Key Quotes & Timestamps
- “Bone skinny is where we now have a problem.”
– Katie (20:43) - “Body positivity was a movement defined by visibility. Fat liberation is a movement with specific demands.”
– Caroline (44:36) - “If body positivity isn’t for fat people, who is it for?”
– Aubrey Gordon (52:56) - “Biopsychosocial … combination of factors ... it might be your biology that impacts how you respond to those triggers.”
– Caroline (64:13) - “Men get to be people. Women are role models.”
– Caroline (95:24) - “When women do it, they are disqualified for what they have accomplished because of that fact.”

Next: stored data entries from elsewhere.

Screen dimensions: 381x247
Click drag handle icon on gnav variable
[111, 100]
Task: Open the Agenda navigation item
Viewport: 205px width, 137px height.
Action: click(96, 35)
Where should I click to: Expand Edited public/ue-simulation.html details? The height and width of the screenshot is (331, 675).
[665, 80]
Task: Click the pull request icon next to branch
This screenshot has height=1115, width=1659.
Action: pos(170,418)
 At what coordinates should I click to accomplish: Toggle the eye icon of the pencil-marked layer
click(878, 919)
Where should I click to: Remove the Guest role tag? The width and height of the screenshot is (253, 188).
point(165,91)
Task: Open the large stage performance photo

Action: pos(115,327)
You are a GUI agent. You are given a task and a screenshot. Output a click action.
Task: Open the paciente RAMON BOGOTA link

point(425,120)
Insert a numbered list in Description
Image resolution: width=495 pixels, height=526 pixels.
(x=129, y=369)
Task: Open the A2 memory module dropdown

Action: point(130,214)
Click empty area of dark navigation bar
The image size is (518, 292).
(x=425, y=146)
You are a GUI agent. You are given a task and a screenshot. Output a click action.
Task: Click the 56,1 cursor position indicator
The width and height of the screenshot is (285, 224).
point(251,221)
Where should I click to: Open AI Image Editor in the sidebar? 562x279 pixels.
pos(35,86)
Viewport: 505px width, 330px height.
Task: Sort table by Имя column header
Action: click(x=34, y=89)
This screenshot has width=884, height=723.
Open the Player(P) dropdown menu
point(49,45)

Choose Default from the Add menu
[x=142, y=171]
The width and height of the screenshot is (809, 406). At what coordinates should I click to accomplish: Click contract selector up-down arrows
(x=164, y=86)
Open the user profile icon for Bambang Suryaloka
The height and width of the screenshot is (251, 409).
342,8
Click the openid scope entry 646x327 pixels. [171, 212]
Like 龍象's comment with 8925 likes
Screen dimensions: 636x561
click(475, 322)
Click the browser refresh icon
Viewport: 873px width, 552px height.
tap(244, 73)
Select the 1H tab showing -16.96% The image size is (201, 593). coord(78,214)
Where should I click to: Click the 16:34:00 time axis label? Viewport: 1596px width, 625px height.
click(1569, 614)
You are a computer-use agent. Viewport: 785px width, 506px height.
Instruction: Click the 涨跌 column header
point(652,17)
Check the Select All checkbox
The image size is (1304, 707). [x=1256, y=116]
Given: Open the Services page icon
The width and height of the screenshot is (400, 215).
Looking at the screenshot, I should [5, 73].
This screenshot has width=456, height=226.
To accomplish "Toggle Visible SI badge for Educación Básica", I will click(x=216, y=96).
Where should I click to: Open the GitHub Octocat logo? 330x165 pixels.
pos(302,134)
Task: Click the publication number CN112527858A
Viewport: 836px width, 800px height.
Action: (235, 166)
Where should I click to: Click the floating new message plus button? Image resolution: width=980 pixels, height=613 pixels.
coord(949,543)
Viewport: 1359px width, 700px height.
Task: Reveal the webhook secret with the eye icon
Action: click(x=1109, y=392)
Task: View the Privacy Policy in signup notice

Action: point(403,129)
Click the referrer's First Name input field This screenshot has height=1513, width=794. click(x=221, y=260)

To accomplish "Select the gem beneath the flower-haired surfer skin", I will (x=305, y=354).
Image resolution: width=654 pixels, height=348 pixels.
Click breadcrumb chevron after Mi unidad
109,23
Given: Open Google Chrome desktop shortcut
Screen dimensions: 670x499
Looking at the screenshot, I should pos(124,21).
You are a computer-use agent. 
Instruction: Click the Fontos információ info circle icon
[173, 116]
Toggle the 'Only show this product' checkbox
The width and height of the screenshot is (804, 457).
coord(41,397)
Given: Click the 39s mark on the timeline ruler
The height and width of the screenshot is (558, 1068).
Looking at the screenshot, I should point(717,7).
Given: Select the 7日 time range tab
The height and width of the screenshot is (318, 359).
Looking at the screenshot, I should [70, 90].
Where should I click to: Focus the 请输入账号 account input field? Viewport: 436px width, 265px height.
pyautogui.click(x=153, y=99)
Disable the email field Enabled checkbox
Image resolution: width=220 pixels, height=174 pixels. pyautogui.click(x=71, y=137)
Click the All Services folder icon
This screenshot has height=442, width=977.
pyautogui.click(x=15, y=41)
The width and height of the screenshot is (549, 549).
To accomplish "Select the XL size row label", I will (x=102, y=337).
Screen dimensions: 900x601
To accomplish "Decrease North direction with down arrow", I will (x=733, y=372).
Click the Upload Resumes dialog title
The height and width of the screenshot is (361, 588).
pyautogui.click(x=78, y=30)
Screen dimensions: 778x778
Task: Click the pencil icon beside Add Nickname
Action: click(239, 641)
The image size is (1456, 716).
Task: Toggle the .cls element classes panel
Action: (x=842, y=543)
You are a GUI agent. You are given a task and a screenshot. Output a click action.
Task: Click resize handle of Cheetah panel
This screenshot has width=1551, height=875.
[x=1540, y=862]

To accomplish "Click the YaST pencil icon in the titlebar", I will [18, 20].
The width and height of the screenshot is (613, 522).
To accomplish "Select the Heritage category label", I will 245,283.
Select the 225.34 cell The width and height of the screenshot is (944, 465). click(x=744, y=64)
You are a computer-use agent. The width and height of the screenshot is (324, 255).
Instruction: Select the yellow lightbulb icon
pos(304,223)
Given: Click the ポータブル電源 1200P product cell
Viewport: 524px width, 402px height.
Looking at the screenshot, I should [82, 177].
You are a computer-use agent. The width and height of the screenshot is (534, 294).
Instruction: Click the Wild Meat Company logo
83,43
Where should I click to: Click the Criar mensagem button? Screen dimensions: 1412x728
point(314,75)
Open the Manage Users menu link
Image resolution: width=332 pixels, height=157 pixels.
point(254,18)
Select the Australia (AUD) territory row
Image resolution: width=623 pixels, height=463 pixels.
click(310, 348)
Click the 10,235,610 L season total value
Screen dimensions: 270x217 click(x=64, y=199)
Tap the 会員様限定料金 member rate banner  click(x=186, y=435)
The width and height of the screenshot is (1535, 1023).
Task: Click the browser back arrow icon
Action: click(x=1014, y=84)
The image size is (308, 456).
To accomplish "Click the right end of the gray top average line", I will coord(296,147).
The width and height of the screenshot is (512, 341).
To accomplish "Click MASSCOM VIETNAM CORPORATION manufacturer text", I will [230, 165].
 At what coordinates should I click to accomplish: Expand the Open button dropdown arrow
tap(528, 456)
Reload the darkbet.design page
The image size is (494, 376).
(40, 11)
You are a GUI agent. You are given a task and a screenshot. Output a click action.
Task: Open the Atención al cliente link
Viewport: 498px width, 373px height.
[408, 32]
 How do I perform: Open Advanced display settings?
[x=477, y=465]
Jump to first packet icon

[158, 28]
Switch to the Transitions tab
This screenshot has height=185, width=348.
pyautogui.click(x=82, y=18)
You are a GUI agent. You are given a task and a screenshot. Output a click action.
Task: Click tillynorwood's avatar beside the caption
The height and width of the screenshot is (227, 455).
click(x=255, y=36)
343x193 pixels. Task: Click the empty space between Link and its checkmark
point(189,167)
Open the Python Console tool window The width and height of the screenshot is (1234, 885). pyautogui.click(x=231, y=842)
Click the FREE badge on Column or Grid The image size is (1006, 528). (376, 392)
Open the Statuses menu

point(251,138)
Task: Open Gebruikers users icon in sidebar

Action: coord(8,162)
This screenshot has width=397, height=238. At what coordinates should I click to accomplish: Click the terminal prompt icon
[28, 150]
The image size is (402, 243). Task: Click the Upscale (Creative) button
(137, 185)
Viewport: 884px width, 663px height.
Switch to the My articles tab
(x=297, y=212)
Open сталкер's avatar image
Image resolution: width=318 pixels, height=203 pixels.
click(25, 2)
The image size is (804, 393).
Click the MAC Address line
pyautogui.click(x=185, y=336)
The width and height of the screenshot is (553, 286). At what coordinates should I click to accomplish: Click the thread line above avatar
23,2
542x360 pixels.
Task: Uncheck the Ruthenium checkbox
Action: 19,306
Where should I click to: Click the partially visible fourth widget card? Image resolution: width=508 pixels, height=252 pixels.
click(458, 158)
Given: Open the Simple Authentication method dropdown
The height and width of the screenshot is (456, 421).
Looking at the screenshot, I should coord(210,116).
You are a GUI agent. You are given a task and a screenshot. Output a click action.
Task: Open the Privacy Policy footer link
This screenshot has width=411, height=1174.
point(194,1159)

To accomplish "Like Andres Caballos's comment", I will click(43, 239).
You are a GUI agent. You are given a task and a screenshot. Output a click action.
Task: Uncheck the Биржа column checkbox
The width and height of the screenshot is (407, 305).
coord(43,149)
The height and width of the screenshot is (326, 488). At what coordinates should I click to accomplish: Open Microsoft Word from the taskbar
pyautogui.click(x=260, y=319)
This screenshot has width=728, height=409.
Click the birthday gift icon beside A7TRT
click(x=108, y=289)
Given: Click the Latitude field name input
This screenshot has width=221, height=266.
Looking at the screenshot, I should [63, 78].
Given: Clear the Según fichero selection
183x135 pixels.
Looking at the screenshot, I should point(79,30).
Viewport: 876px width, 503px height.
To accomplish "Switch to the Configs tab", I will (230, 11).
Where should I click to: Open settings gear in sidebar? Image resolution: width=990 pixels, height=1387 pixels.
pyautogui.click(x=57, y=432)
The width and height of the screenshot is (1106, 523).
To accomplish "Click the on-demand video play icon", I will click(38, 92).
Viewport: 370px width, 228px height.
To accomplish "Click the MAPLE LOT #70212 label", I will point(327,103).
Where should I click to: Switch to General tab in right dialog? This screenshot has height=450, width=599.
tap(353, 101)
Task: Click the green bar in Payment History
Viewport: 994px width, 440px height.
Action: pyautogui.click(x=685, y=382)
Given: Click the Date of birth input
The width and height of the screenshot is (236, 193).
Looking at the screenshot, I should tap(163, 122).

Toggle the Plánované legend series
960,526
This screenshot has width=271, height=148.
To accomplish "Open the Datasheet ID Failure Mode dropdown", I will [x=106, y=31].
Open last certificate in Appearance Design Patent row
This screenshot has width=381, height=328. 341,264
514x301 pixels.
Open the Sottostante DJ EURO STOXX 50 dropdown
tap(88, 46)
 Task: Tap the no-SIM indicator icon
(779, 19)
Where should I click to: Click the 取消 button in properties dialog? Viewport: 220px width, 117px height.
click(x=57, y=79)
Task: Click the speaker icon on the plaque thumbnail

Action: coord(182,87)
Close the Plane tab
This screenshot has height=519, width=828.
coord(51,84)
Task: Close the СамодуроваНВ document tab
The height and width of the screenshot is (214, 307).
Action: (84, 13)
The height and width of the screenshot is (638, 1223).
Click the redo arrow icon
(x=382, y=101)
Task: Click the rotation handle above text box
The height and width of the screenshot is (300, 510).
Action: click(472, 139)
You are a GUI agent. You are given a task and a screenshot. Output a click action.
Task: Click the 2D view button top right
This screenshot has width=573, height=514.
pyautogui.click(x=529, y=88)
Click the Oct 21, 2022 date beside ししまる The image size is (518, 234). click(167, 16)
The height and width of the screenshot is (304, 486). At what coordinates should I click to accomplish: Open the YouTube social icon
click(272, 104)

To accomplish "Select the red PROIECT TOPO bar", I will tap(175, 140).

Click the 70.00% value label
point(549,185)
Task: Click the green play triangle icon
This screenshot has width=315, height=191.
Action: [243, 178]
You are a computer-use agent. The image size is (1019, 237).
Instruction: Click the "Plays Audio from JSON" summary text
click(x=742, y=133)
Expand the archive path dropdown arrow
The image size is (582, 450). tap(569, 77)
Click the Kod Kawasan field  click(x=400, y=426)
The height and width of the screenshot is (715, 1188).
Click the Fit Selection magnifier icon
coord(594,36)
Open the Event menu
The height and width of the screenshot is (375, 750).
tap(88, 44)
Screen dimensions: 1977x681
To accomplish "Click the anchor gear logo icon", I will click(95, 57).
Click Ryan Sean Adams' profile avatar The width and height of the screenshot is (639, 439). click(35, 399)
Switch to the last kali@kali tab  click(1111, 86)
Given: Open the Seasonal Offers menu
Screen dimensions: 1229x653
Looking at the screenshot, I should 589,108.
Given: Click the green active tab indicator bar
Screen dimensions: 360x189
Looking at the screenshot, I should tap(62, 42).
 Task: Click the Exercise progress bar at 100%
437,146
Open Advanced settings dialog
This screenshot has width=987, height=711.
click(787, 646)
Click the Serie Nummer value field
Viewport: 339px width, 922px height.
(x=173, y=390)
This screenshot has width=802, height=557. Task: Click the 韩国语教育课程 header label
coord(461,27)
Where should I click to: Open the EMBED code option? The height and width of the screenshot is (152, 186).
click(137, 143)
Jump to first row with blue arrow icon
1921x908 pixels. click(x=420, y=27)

– Caroline (109:19) - “You can be talented, but you also have to be good in order for us to celebrate and approve of you… that’s gonna stick with me for a long time.”
– Katie (112:04)
Timestamps for Major Segments
| Segment | Approximate Timestamp | |---------------------------------------|----------------------| | Intro, Wicked, Wicked’s cultural reach| 00:00–11:59 | | Defying Gravity, emotion of performance| 09:30–13:11 | | Thinness discourse & TikToks | 16:12–27:49 | | Body positivity history & visibility | 30:08–45:01 | | The science behind anorexia | 57:36–84:39 | | Feminist “womaning” theory | 86:45–99:39 | | The moral double standard | 99:39–109:19 | | Conclusion: moving beyond “role model”| 112:33–End |
Takeaways
- The “skinny apocalypse” narrative is a panic driven by privileged voices and is not substantiated by real shifts in representation or health outcomes.
- The body positivity movement, as implemented by media and commerce, was always surface-level, rarely translating into legal or cultural change for truly marginalized bodies.
- Modern eating disorder science debunks the notion that seeing thin celebrities “causes” anorexia—these are serious, multi-factorial, frequently inherited conditions.
- “Womaning”—the ritualistic, public teardown of famous women—is society’s method of maintaining patriarchal boundaries, no matter how much “progressive” language is used.
- The conversational policing of women’s bodies and health posing as social justice is simply old misogyny in new wrapping.
- A call for genuine trauma-informed, non-judgmental conversation about bodies—directed away from obsessive celebrity concern and toward actual systemic support and equity.
In Their Own Words:
- Caroline (summarizing):
“Not because we're rapidly backsliding from a world where young girls knew what healthy bodies look like. Because we never actually had that. We need to do it because we need to destroy her reputation and we need to use her as a warning for other women who dare to succeed to the extent that Ariana Grande has succeeded.” (106:44)
- Katie (reflecting):
“You can be talented, but you also have to be good in order for us to celebrate and approve you. And that’s gonna stick with me for a long time.” (112:04)
Memorable Moments
- Katie crying over Defying Gravity, confronting her own assumptions about pop culture and musical theatre.
- Hosts’ astonishment at the complete disconnect between visible “body positivity” and actual change for fat people.
- A “lifetime-comp” worthy listener comment on the transcendent, sexless control that anorexia can manifest (66:56).
- The sharp, self-reflective conclusion: Both hosts own up to having “womaned” female celebs in the past, and urge a more humble, trauma-informed way forward.
Closing Insight
The persistent policing and punishment of women’s bodies in Hollywood and beyond is not a sign of cultural regression or simply an individual failing—it’s a byproduct of an enduring social logic that rewards control, punishes female ambition, and disguises ancient misogynies in ever-evolving progressive language.
True progress, the hosts argue, lies in ending the relentless scrutiny of women’s bodies, rejecting the “role model” trap, and advocating for meaningful, structural support for all those affected by body image and eating disorders.